▸ Items:
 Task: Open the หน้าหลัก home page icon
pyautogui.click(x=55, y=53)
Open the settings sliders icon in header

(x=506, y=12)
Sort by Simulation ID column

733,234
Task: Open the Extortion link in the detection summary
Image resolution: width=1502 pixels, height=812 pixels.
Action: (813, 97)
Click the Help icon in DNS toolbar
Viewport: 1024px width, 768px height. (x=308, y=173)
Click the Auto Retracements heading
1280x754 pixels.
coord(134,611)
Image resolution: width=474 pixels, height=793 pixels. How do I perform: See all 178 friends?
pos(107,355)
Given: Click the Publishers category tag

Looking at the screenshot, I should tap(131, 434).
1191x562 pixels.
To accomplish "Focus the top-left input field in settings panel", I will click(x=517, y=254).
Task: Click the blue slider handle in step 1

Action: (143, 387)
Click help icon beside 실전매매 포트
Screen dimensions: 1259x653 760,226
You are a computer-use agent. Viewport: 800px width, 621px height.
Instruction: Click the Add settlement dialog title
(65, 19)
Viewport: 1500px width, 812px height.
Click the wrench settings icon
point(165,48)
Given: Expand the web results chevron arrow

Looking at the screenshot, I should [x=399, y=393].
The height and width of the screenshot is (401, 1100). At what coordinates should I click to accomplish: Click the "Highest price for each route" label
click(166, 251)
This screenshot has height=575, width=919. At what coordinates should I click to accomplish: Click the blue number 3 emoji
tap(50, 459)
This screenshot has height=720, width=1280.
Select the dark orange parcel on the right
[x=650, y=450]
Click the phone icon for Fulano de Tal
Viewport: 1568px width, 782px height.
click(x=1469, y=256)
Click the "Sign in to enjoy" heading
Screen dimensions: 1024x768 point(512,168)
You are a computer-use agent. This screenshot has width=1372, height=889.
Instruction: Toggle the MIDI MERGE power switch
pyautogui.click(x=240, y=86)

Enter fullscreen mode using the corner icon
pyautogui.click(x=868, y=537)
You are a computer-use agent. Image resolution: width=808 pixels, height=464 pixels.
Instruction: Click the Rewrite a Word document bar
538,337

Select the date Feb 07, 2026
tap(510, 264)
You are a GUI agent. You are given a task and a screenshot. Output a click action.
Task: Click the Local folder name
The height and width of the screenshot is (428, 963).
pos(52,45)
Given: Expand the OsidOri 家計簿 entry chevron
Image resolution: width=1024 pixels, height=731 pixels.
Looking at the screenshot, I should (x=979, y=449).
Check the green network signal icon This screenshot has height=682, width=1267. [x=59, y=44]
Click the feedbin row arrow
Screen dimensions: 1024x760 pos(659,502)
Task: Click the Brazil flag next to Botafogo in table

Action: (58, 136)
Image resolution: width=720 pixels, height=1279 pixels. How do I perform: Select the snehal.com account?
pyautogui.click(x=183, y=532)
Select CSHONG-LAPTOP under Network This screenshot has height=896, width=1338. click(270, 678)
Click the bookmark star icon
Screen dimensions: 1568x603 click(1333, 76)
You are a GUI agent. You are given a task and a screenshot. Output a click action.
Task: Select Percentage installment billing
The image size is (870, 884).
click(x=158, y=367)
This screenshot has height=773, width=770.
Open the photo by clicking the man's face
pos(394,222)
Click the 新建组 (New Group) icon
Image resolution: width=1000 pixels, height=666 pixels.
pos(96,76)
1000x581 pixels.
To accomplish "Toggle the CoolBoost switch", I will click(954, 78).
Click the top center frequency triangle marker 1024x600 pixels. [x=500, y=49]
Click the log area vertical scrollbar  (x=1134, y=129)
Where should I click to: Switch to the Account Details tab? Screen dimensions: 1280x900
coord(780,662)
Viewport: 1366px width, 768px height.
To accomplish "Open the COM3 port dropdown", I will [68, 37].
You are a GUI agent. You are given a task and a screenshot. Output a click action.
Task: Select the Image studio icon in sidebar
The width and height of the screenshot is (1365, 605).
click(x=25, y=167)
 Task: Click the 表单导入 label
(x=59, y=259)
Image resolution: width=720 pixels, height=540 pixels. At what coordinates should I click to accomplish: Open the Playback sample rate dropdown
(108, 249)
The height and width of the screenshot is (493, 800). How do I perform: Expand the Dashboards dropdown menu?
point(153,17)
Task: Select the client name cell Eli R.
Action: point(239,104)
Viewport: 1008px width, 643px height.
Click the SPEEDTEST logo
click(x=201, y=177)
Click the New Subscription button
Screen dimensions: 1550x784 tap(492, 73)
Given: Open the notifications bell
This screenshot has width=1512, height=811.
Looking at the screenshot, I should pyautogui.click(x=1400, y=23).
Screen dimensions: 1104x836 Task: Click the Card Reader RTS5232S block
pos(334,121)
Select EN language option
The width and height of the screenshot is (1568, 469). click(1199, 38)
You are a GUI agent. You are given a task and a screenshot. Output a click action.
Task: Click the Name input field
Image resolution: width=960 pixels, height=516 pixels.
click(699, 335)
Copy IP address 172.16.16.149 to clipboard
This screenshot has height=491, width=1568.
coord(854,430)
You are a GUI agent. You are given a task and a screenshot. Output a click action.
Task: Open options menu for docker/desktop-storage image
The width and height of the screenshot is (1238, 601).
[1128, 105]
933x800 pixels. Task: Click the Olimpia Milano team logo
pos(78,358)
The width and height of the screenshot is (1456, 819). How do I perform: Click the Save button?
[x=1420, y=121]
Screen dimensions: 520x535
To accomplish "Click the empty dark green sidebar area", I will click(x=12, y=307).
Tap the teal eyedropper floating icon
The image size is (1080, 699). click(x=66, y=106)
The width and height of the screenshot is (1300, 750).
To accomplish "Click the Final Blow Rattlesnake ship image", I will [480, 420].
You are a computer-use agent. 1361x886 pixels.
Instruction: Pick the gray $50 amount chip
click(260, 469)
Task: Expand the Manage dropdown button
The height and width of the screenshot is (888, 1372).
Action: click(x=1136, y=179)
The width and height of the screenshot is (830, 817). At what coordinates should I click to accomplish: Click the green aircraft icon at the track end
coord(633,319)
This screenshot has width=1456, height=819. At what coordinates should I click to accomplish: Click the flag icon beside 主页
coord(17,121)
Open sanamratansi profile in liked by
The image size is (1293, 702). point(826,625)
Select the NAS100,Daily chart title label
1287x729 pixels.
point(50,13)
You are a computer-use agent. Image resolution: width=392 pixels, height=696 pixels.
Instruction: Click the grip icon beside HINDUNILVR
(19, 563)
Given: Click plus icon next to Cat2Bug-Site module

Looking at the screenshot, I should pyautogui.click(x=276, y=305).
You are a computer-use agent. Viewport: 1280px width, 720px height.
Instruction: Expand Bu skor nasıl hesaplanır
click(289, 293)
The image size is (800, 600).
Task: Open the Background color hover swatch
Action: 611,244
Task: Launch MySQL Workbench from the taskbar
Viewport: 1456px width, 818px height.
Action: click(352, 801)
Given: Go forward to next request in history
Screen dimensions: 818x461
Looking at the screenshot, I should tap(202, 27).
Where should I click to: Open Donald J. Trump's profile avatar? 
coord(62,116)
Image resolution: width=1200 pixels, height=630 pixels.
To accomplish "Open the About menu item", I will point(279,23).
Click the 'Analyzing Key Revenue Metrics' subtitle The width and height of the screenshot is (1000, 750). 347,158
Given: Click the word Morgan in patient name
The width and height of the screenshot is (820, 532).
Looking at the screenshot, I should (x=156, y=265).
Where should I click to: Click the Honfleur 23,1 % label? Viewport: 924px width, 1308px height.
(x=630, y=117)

▸ Exercise directions:
Copy out the records word for word, starting at the line that contains "Given: Click the Publishers category tag" and ending at the line that contains "Screen dimensions: 1024x768 point(512,168)", with both of those lines included.

▸ Reply to the task:
Given: Click the Publishers category tag

Looking at the screenshot, I should tap(131, 434).
1191x562 pixels.
To accomplish "Focus the top-left input field in settings panel", I will click(x=517, y=254).
Task: Click the blue slider handle in step 1

Action: (143, 387)
Click help icon beside 실전매매 포트
Screen dimensions: 1259x653 760,226
You are a computer-use agent. Viewport: 800px width, 621px height.
Instruction: Click the Add settlement dialog title
(65, 19)
Viewport: 1500px width, 812px height.
Click the wrench settings icon
point(165,48)
Given: Expand the web results chevron arrow

Looking at the screenshot, I should [x=399, y=393].
The height and width of the screenshot is (401, 1100). At what coordinates should I click to accomplish: Click the "Highest price for each route" label
click(166, 251)
This screenshot has height=575, width=919. At what coordinates should I click to accomplish: Click the blue number 3 emoji
tap(50, 459)
This screenshot has height=720, width=1280.
Select the dark orange parcel on the right
[x=650, y=450]
Click the phone icon for Fulano de Tal
Viewport: 1568px width, 782px height.
click(x=1469, y=256)
Click the "Sign in to enjoy" heading
Screen dimensions: 1024x768 point(512,168)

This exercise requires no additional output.